Se cumplen 250 años de la primera publicación de la obra de Adam Smith “Una investigación sobre la naturaleza y las causas de la riqueza de las naciones”. Se dice que es el economista más conocido de la historia, puesto que Marx, considerado por muchos como un economista, era más bien un ideólogo, quizás un cientista político en la configuración disciplinaria actual, centrado en el tema del poder y quien poco habló explícitamente sobre eficiencia en el uso de los recursos, un tema central para un economista. Por supuesto los escritos de Marx ejercieron amplia influencia social, y sus seguidores intentaron aplicar sus propuestas en distintos países y épocas. Smith tuvo menos influencia en el ámbito político directamente, pero sí ejerció una influencia decisiva en el campo económico, especialmente en el marco teórico de los mercados y rol del Estado. El desarrollo de la teoría económica a lo largo de los siglos XIX y XX ha sido un continuo que han tomado como base las observaciones e intuiciones de Adam Smith contenidas en su obra más destacada.
Smith estaba preocupado por los incentivos individuales y acerca de cómo la prosecución de aquellos era capaz de lleva a un “equilibrio” en el conjunto social; por eso es central en su obra el tema de la propiedad y rol del Estado, dejando de lado la visión “egoísta” que muchos han resaltado fluye de su obra. Por cierto, enfocaba con énfasis el tema de las decisiones que eran capaces de producir acuerdo y máxima satisfacción social. Smith, un profesor de filosofía en la Universidad de Glasgow, fue en realidad un observador de la realidad productiva y de la conducta de las personas en materia de incentivos para brindar satisfacción a sus necesidades. Fue el quién postuló, de manera quizás impensada para la época, que el productor no realizaba su labor por un mero acto de generosidad: “No es por la benevolencia del carnicero, del cervecero o del panadero que esperamos nuestra cena, sino por su propio interés”. Dio así paso a una cuestión central en economía: los objetivos individuales, las más de las veces contradictorios, llevan a soluciones agregadas que podemos llamar un “equilibrio social”. El consumidor, por su parte, busca satisfacer una necesidad (¿cenar?) tratando de optimizar sus recursos (¿el dinero para pagar por su consumo?) Quizás sorprendentemente para la época, la afirmación de Smith lleva a lo que hoy llamaríamos un “acuerdo” o “equilibrio de mercado”. Naturalmente esto no puede haber sido una idea o verificación original de Adam Smith, puesto que muchos otros observadores deben haber obtenido similar conclusión. El genio de Smith fue el poner esto como una conclusión que, en el ánimo del filósofo que era, abría puertas a muchas otras consideraciones que han tenido lugar a lo largo de dos siglos y medio.

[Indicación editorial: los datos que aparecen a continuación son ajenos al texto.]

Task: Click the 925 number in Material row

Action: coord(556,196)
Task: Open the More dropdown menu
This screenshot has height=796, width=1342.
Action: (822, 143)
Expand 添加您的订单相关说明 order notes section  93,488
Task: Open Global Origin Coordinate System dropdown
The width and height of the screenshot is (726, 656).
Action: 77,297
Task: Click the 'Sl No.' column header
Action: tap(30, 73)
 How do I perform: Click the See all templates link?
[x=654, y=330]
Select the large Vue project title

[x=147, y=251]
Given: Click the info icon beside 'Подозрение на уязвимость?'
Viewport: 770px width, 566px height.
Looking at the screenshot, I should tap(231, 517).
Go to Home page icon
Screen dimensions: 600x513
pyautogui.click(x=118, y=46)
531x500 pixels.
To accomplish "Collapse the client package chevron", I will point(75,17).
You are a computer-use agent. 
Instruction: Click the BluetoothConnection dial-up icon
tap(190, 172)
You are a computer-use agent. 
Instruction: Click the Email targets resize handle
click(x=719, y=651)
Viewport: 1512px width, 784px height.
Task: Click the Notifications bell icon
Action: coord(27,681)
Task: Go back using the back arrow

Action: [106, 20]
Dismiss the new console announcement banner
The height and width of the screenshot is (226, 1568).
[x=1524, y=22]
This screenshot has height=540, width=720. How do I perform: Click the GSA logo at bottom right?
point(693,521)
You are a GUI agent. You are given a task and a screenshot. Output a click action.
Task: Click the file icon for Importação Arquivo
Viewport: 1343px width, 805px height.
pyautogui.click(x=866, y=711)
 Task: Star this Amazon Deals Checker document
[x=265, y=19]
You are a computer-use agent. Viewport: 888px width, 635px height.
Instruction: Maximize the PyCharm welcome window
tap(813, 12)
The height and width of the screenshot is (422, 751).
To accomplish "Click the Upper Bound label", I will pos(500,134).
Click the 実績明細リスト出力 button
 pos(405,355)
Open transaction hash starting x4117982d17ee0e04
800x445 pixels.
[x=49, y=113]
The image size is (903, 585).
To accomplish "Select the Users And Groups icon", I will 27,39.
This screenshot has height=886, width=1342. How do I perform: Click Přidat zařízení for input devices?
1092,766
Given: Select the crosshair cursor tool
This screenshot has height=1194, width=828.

Sin embargo, a lo largo del tiempo, se ha acusado a Smith de ser una especie de “auspiciador” del egoísmo como base fundamental de las decisiones económicas. Y esto es cierto, en el sentido que los agentes económicos tratan de satisfacer sus propios objetivos, pero en ese propósito se ven forzados a contraer acuerdos que reflejan voluntad de lograr el cumplimiento de sus objetivos propios. Y en este contexto, Smith auspiciaba la mano “visible” del Estado, porque se daba cuenta de que muchas veces los mercados, entendidos como la confrontación de intereses diversos, no podían dar paso a soluciones justas y eficientes.
Un aniversario significativo y trascendente el de la obra de Smith, sobre todo porque ha hecho madurar permanentemente a la economía y a los economistas, llevando a desarrollar una teoría no exenta de debate, pero siempre enriquecida por sucesivas generaciones de académicos de excelencia.